Segment Start: SOURCE RECORDS

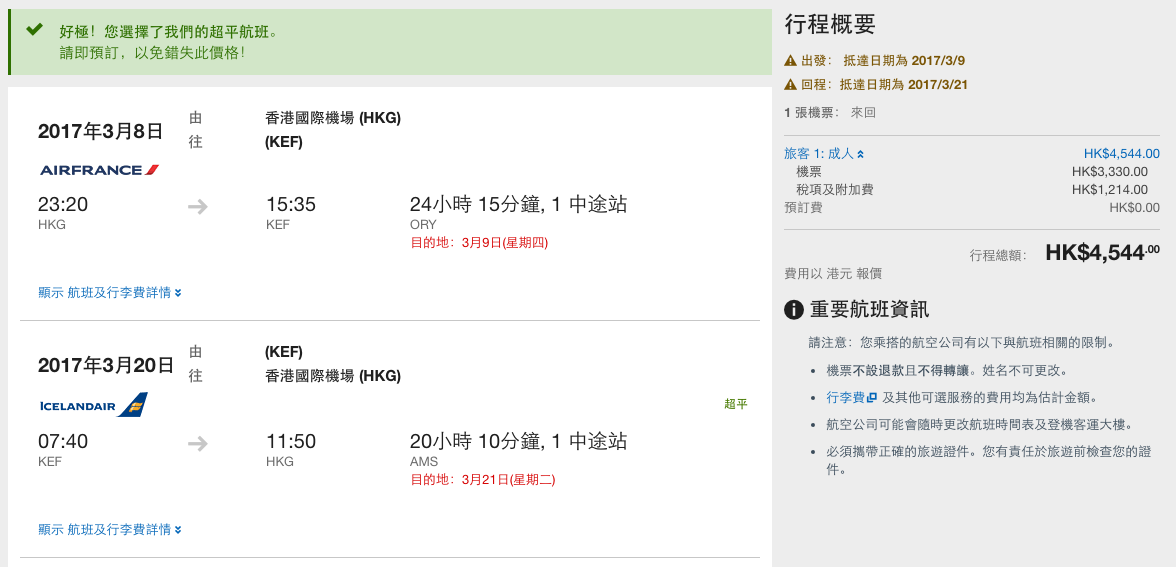
Task: Click the arrow between 23:20 and 15:35
Action: pyautogui.click(x=198, y=206)
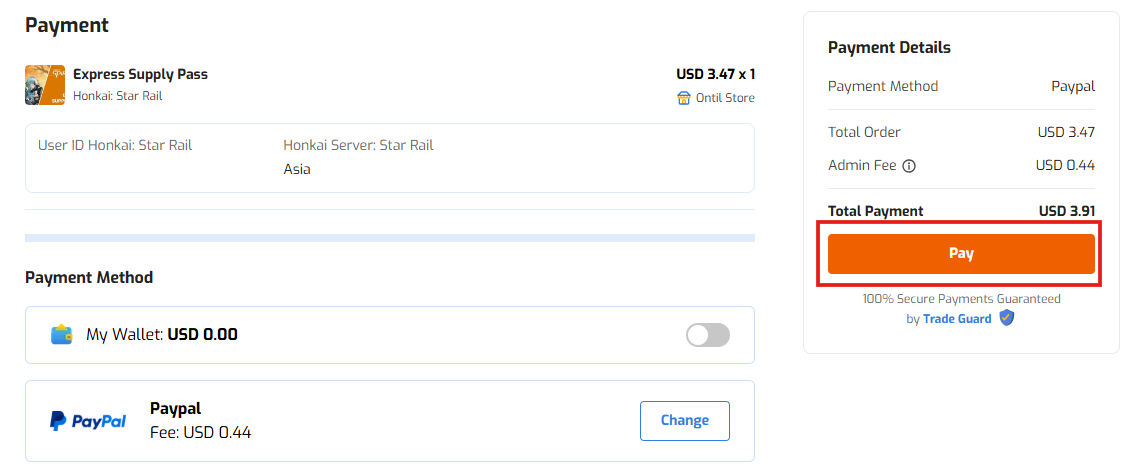Viewport: 1122px width, 467px height.
Task: Click the Trade Guard shield icon
Action: 1007,318
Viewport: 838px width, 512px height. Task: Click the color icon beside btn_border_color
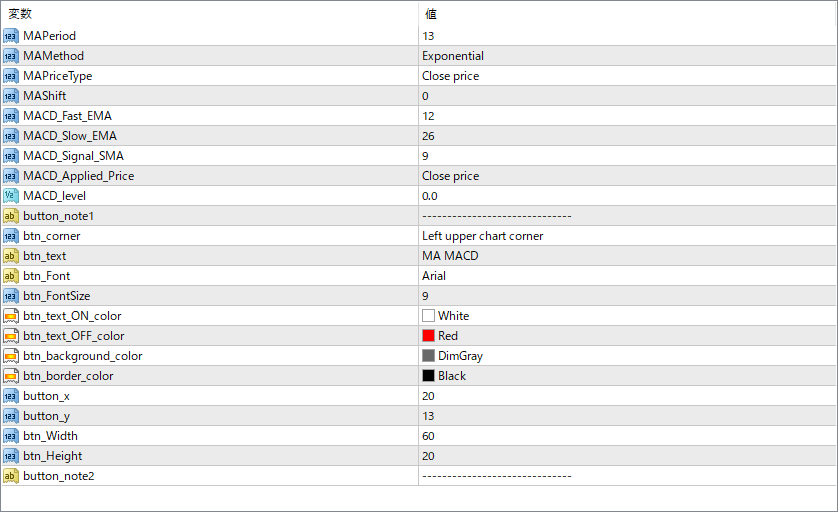pyautogui.click(x=11, y=376)
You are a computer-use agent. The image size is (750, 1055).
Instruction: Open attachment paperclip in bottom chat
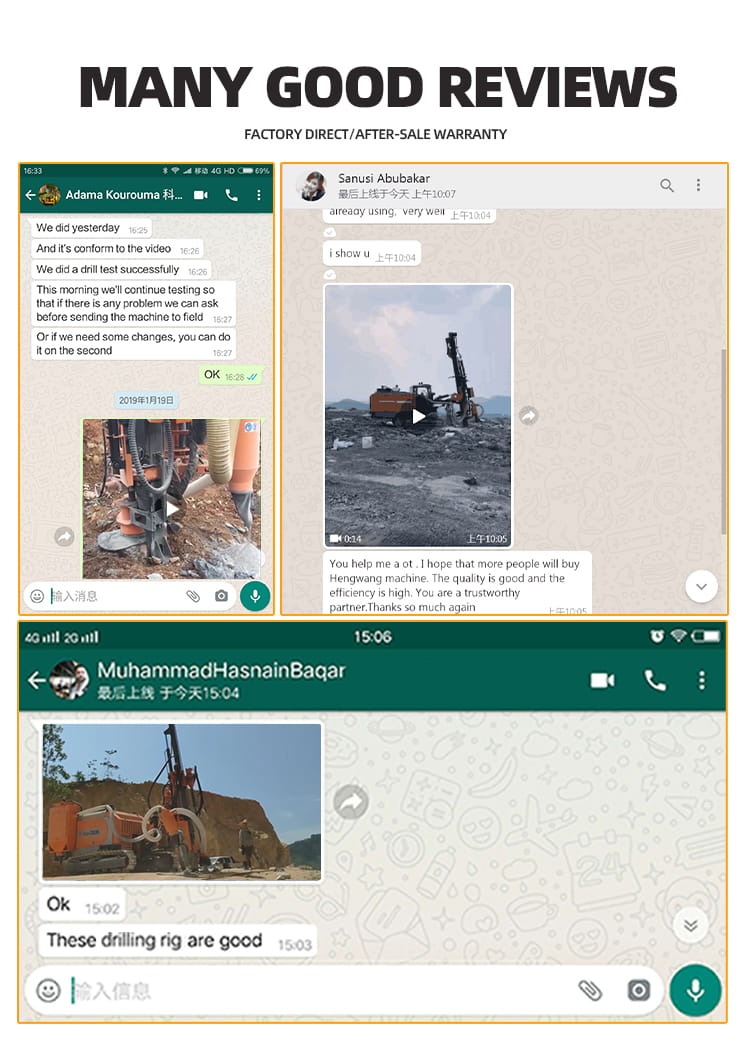[x=590, y=990]
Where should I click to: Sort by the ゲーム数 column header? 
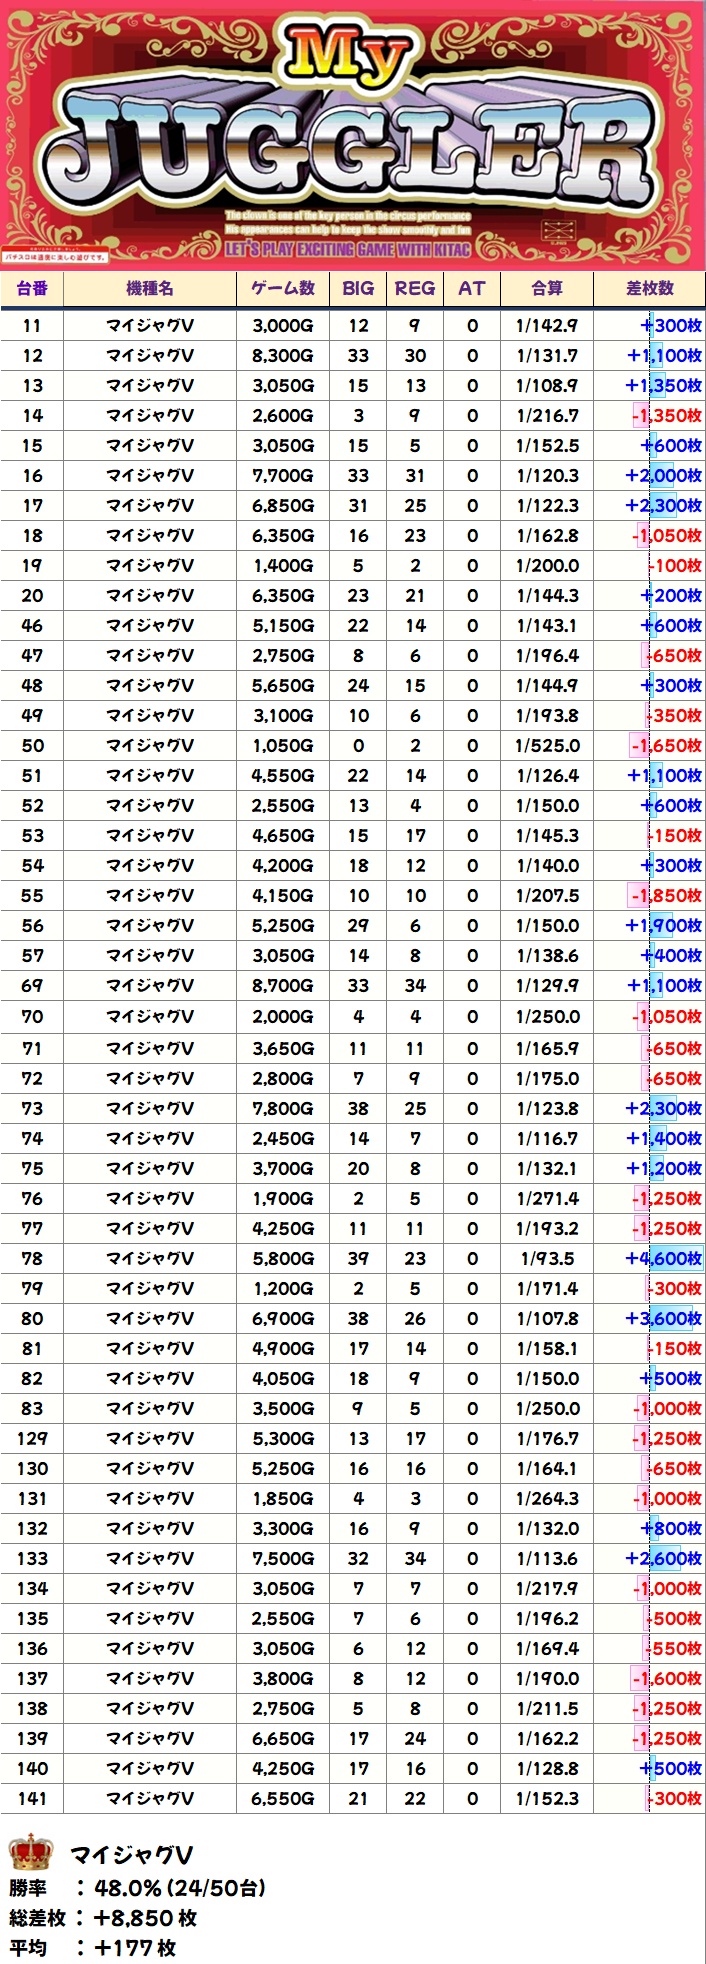pyautogui.click(x=283, y=289)
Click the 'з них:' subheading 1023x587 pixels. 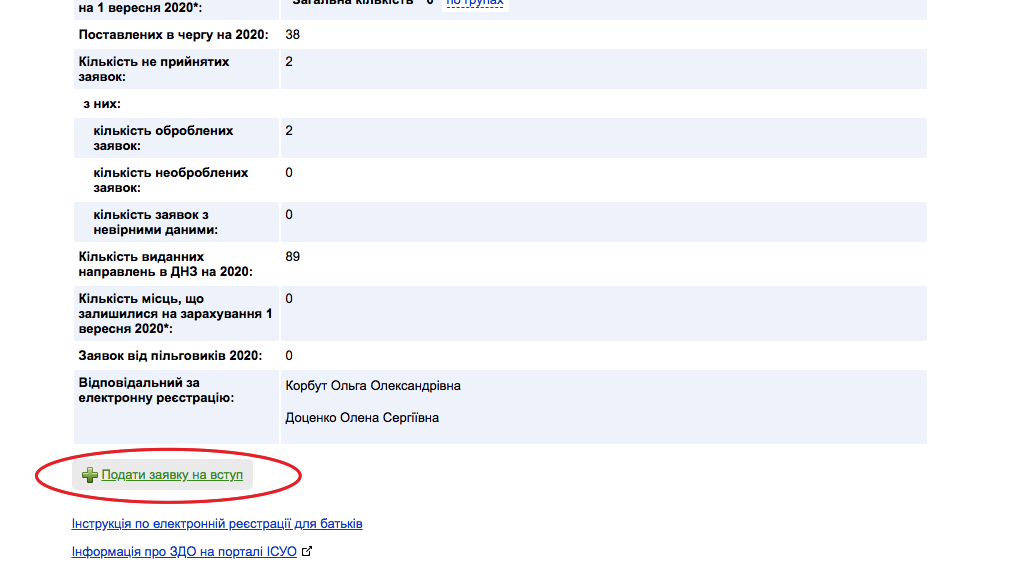(102, 104)
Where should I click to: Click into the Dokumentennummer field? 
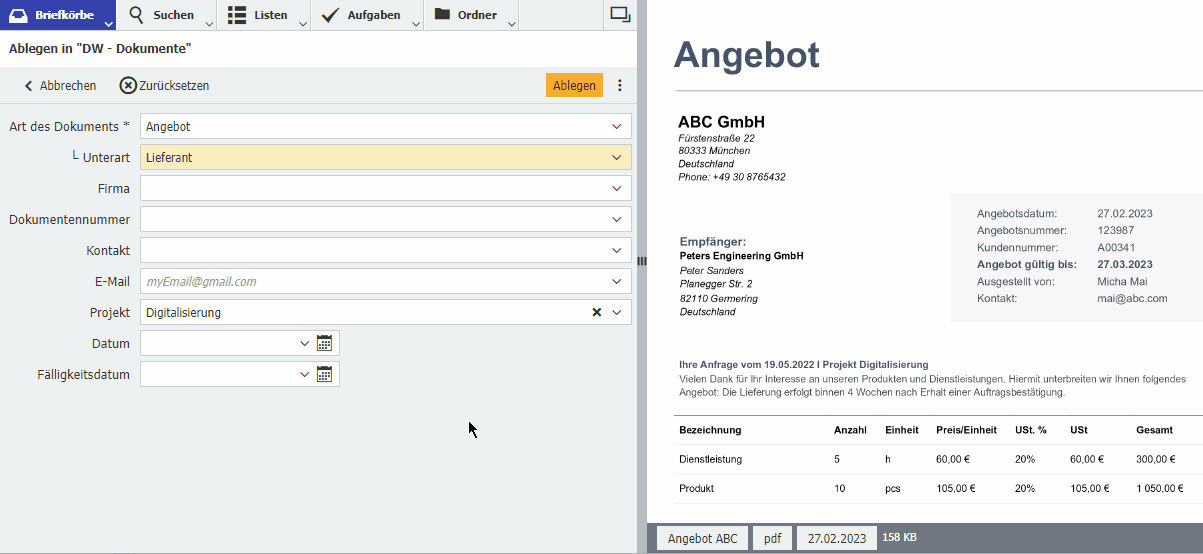[x=370, y=220]
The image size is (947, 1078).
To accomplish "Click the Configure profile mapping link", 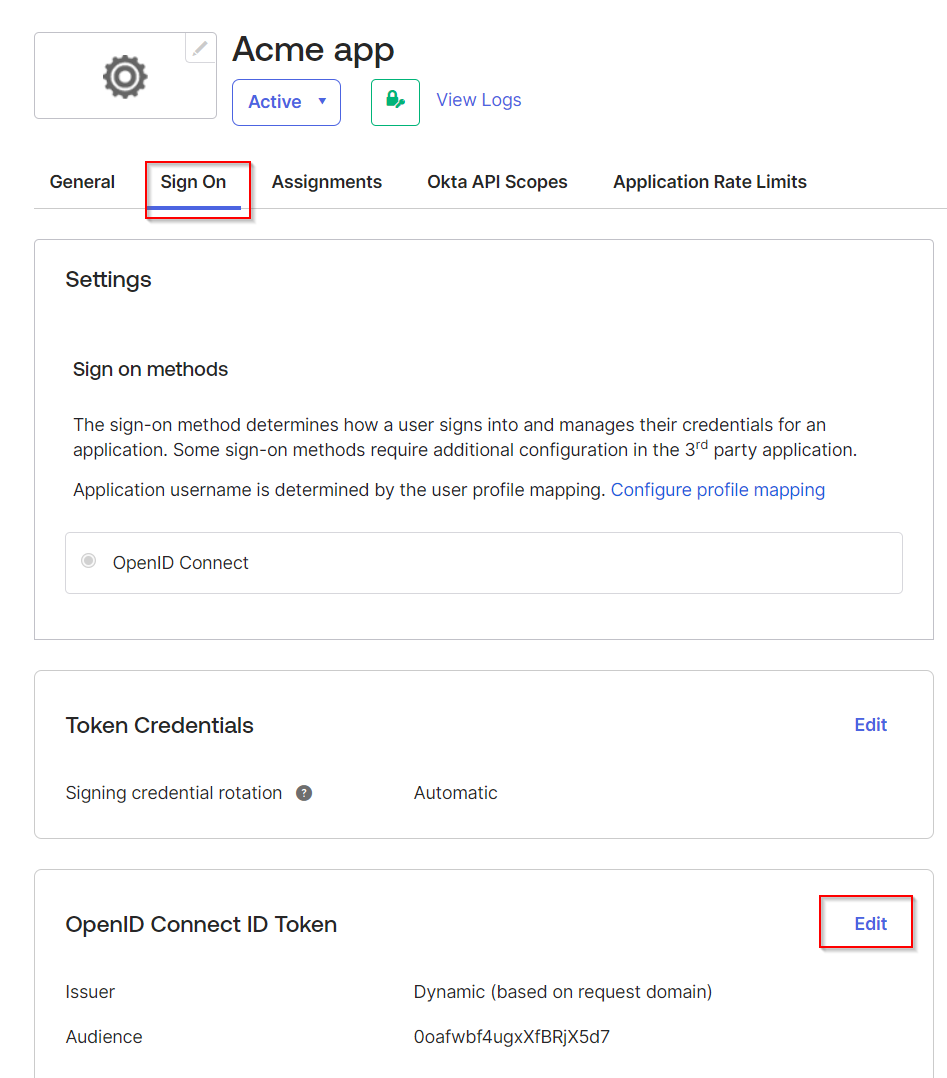I will [718, 490].
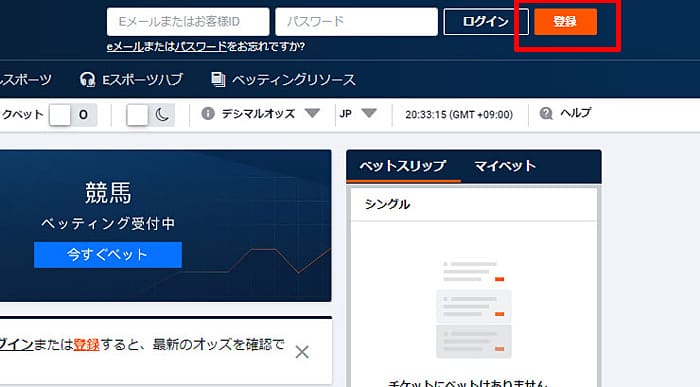The height and width of the screenshot is (387, 700).
Task: Open the JP language dropdown
Action: click(358, 114)
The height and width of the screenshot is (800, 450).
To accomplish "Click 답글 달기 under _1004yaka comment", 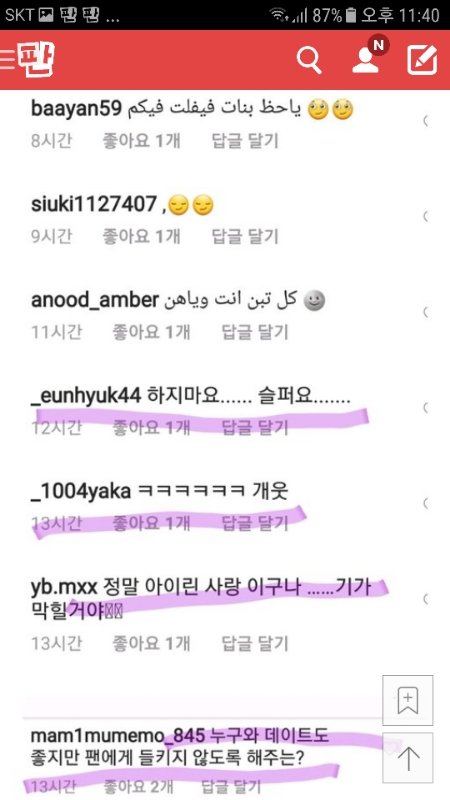I will pos(255,523).
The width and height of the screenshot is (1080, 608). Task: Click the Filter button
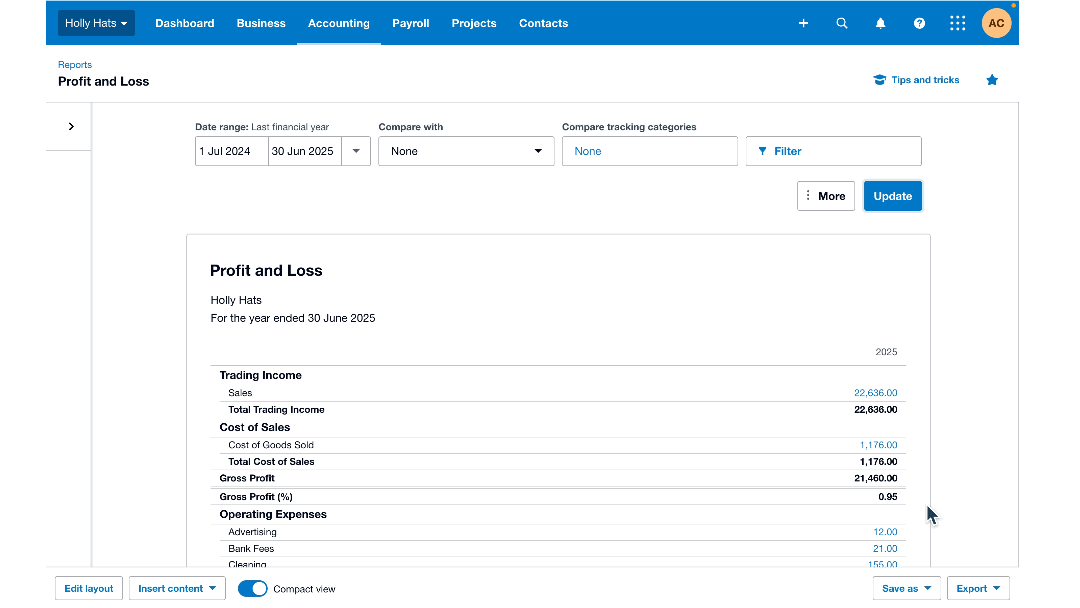pyautogui.click(x=833, y=151)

Segment End: SOURCE RECORDS

• _THE PROBLEM_
Every line with the string "size" in the material should be returned.

• _PROBLEM SOLUTION_
You are a computer-use agent. The image size is (750, 1055).
The image size is (947, 1078).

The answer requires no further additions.